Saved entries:
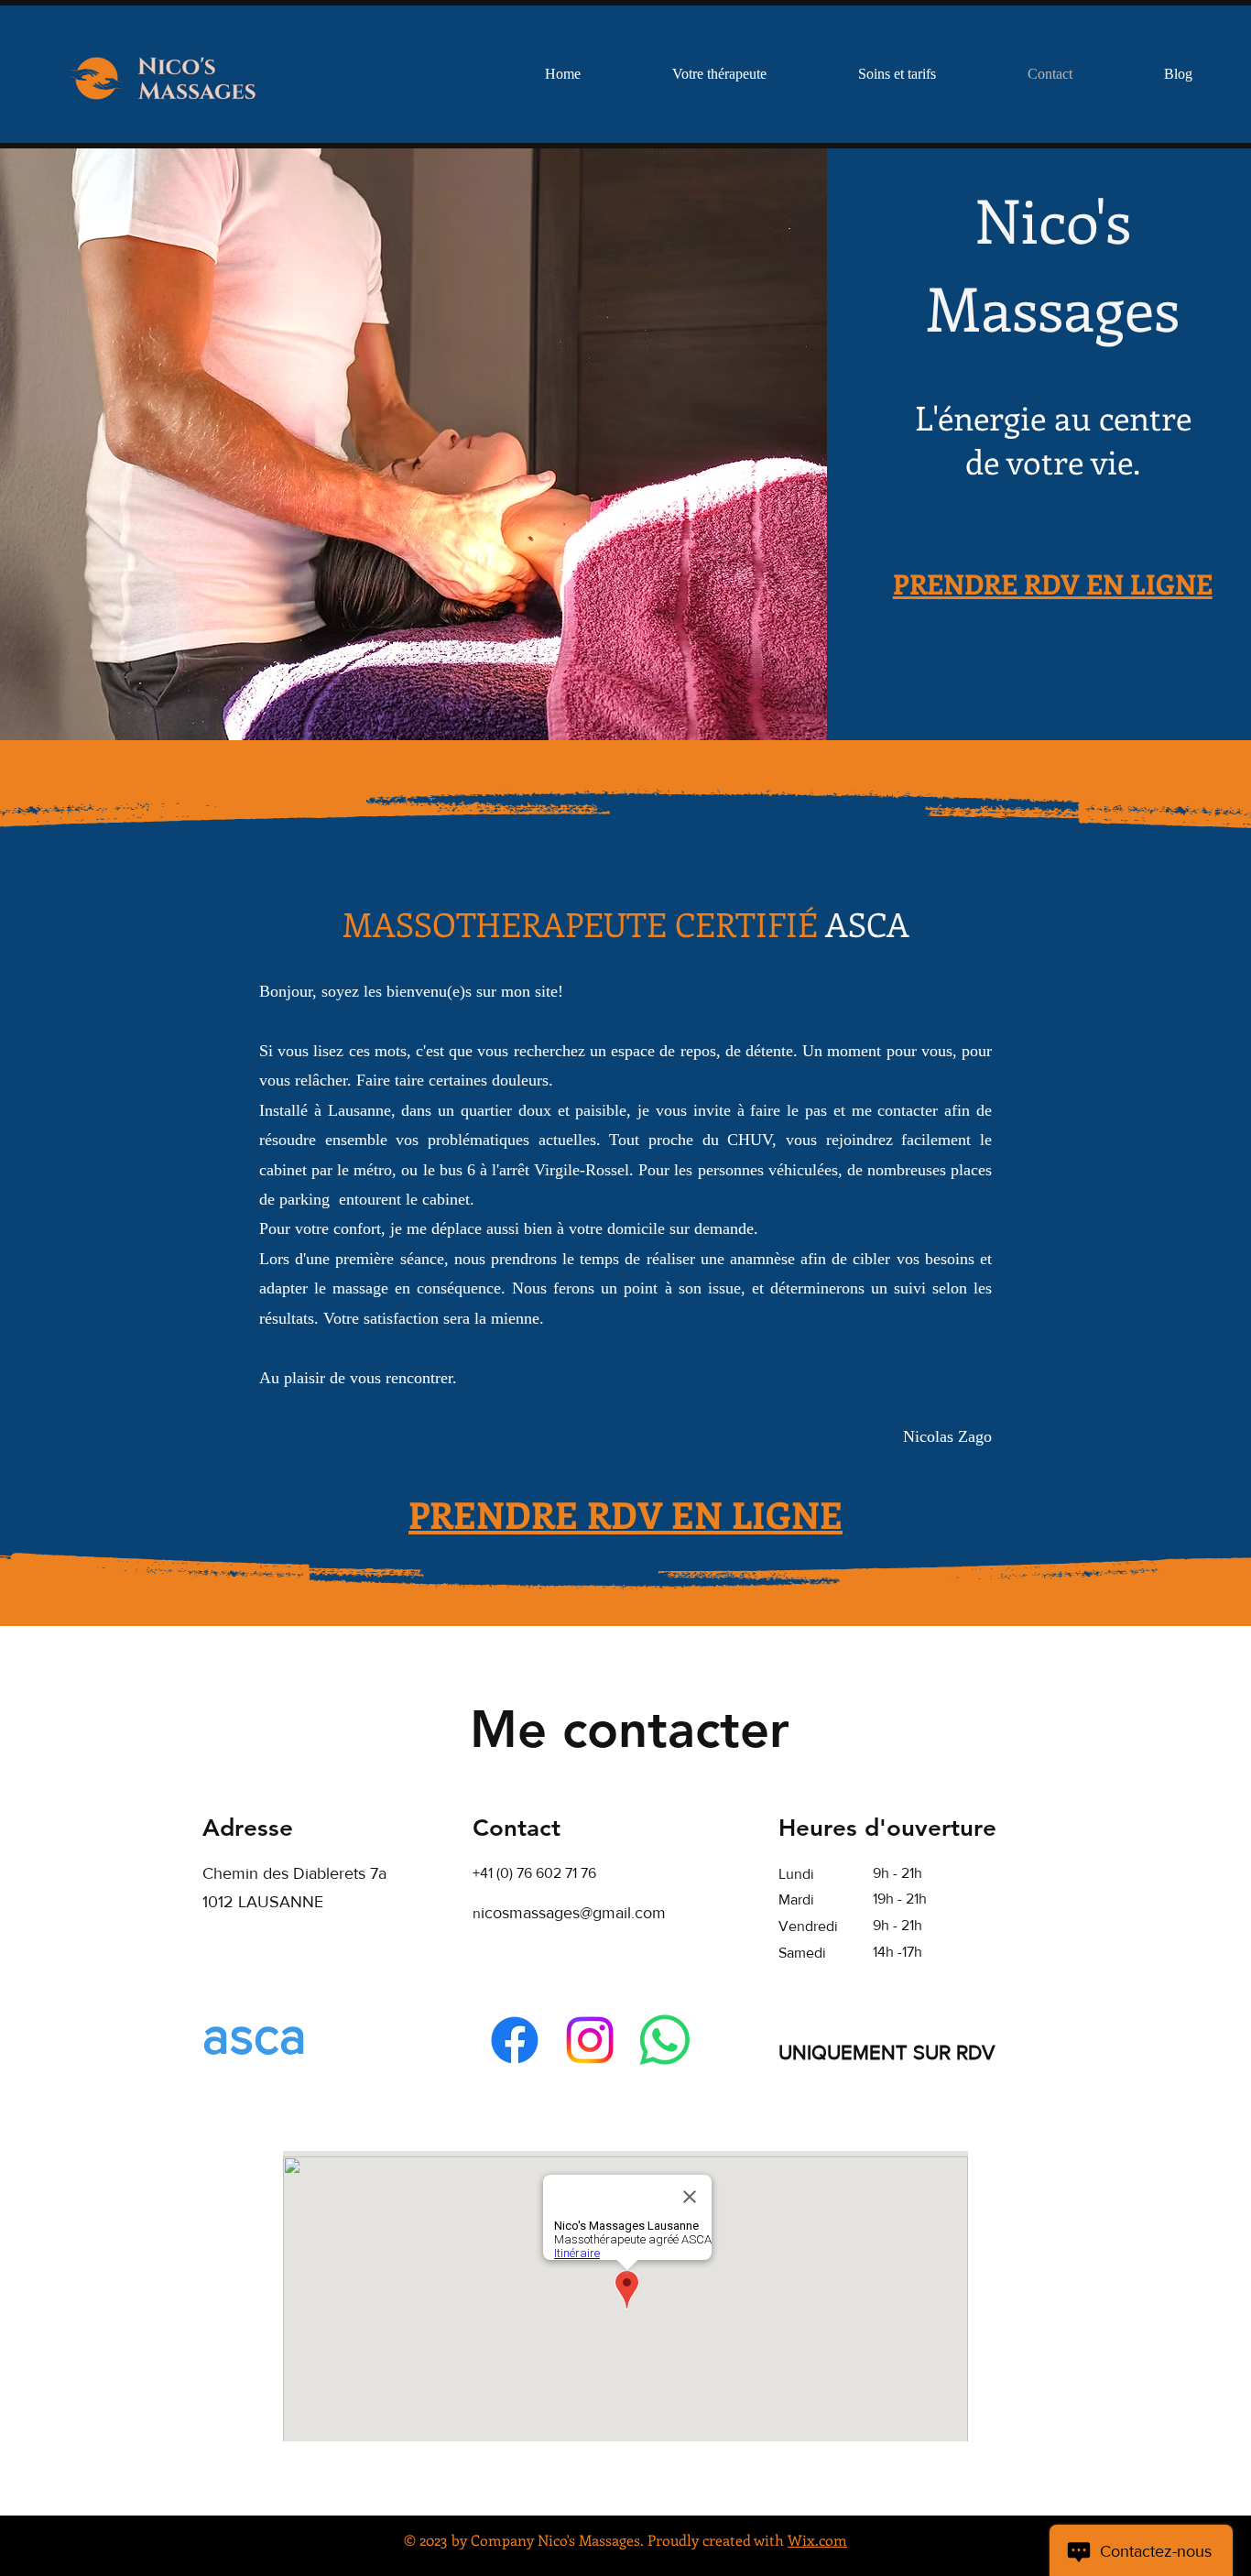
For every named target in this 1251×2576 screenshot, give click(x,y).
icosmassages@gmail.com (573, 1913)
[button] (897, 74)
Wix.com (817, 2539)
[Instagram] (590, 2040)
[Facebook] (515, 2040)
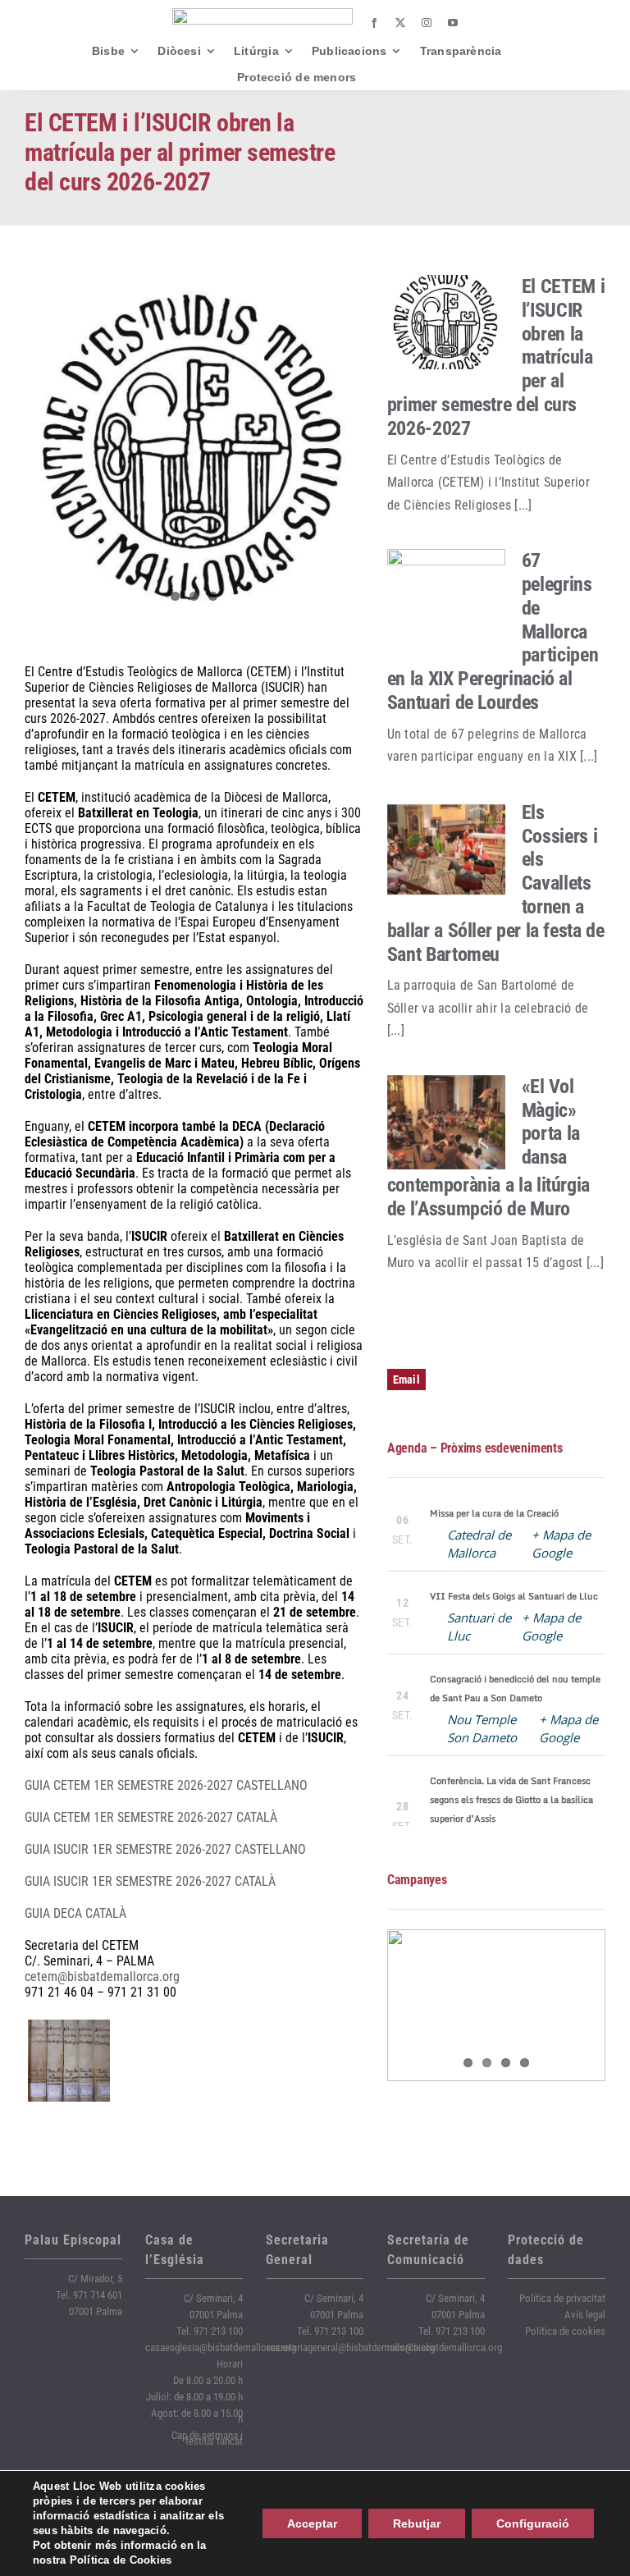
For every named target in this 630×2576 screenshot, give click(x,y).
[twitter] (400, 23)
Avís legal (584, 2314)
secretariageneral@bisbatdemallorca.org (350, 2347)
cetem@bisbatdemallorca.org (102, 1976)
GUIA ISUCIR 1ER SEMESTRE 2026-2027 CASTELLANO (165, 1849)
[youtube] (453, 23)
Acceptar (312, 2523)
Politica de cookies (565, 2331)
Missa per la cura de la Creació (494, 1513)
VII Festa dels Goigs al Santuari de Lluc (514, 1596)
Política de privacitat (562, 2298)
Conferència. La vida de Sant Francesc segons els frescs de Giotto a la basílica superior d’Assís (511, 1799)
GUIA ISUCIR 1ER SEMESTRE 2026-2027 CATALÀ (150, 1881)
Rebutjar (417, 2523)
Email (406, 1379)
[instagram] (426, 23)
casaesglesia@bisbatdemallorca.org (220, 2347)
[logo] (262, 14)
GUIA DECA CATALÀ (75, 1913)
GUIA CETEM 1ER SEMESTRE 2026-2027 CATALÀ (151, 1817)
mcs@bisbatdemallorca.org (444, 2347)
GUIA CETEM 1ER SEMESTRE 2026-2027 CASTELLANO (166, 1785)
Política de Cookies (121, 2560)
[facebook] (374, 23)
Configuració (532, 2523)
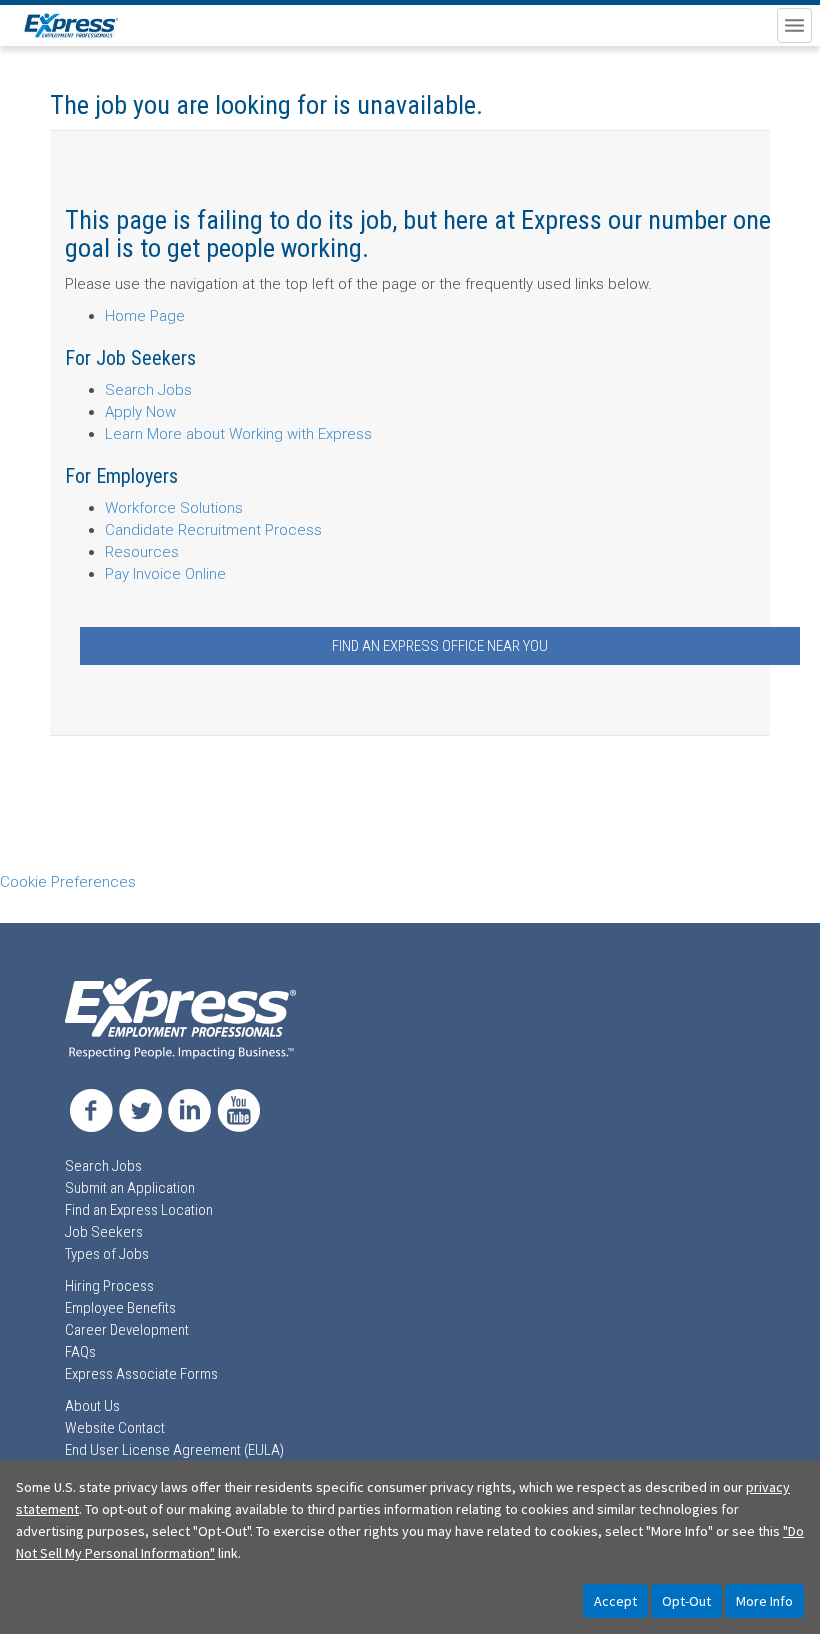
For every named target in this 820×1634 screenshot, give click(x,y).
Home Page (145, 316)
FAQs (80, 1352)
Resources (142, 552)
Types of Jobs (107, 1254)
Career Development (127, 1330)
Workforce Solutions (174, 508)
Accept (615, 1601)
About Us (92, 1406)
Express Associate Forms (141, 1374)
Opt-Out (686, 1601)
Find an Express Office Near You (440, 646)
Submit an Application (130, 1188)
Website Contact (115, 1428)
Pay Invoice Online (165, 574)
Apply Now (140, 412)
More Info (764, 1601)
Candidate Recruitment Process (213, 530)
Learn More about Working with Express (238, 434)
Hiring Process (109, 1286)
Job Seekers (104, 1232)
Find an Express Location (139, 1210)
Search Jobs (148, 390)
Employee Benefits (120, 1308)
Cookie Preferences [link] (68, 882)
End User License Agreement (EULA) (174, 1450)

Exercise details: "More Info (764, 1601)" marks the last line to keep. Retype every line from the start of the entries through that one, exactly, and drop the pictures.

The answer:
For every named target in this 1251×2576 screenshot, give click(x,y).
icosmassages@gmail.com (573, 1913)
[button] (897, 74)
Wix.com (817, 2539)
[Instagram] (590, 2040)
[Facebook] (515, 2040)
For every named target in this 630×2576 screenshot, give click(x,y).
[twitter] (400, 23)
Avís legal (584, 2314)
secretariageneral@bisbatdemallorca.org (350, 2347)
cetem@bisbatdemallorca.org (102, 1976)
GUIA ISUCIR 1ER SEMESTRE 2026-2027 CASTELLANO (165, 1849)
[youtube] (453, 23)
Acceptar (312, 2523)
Politica de cookies (565, 2331)
Missa per la cura de la Creació (494, 1513)
VII Festa dels Goigs al Santuari de Lluc (514, 1596)
Política de privacitat (562, 2298)
Conferència. La vida de Sant Francesc segons els frescs de Giotto a la basílica superior d’Assís (511, 1799)
GUIA ISUCIR 1ER SEMESTRE 2026-2027 CATALÀ (150, 1881)
Rebutjar (417, 2523)
Email (406, 1379)
[instagram] (426, 23)
casaesglesia@bisbatdemallorca.org (220, 2347)
[logo] (262, 14)
GUIA DECA CATALÀ (75, 1913)
GUIA CETEM 1ER SEMESTRE 2026-2027 CATALÀ (151, 1817)
mcs@bisbatdemallorca.org (444, 2347)
GUIA CETEM 1ER SEMESTRE 2026-2027 CASTELLANO (166, 1785)
Política de Cookies (121, 2560)
[facebook] (374, 23)
Configuració (532, 2523)
For every named target in this 820×1634 screenshot, give click(x,y).
Home Page (145, 316)
FAQs (80, 1352)
Resources (142, 552)
Types of Jobs (107, 1254)
Career Development (127, 1330)
Workforce Solutions (174, 508)
Accept (615, 1601)
About Us (92, 1406)
Express Associate Forms (141, 1374)
Opt-Out (686, 1601)
Find an Express Office Near You (440, 646)
Submit an Application (130, 1188)
Website Contact (115, 1428)
Pay Invoice Online (165, 574)
Apply Now (140, 412)
More Info (764, 1601)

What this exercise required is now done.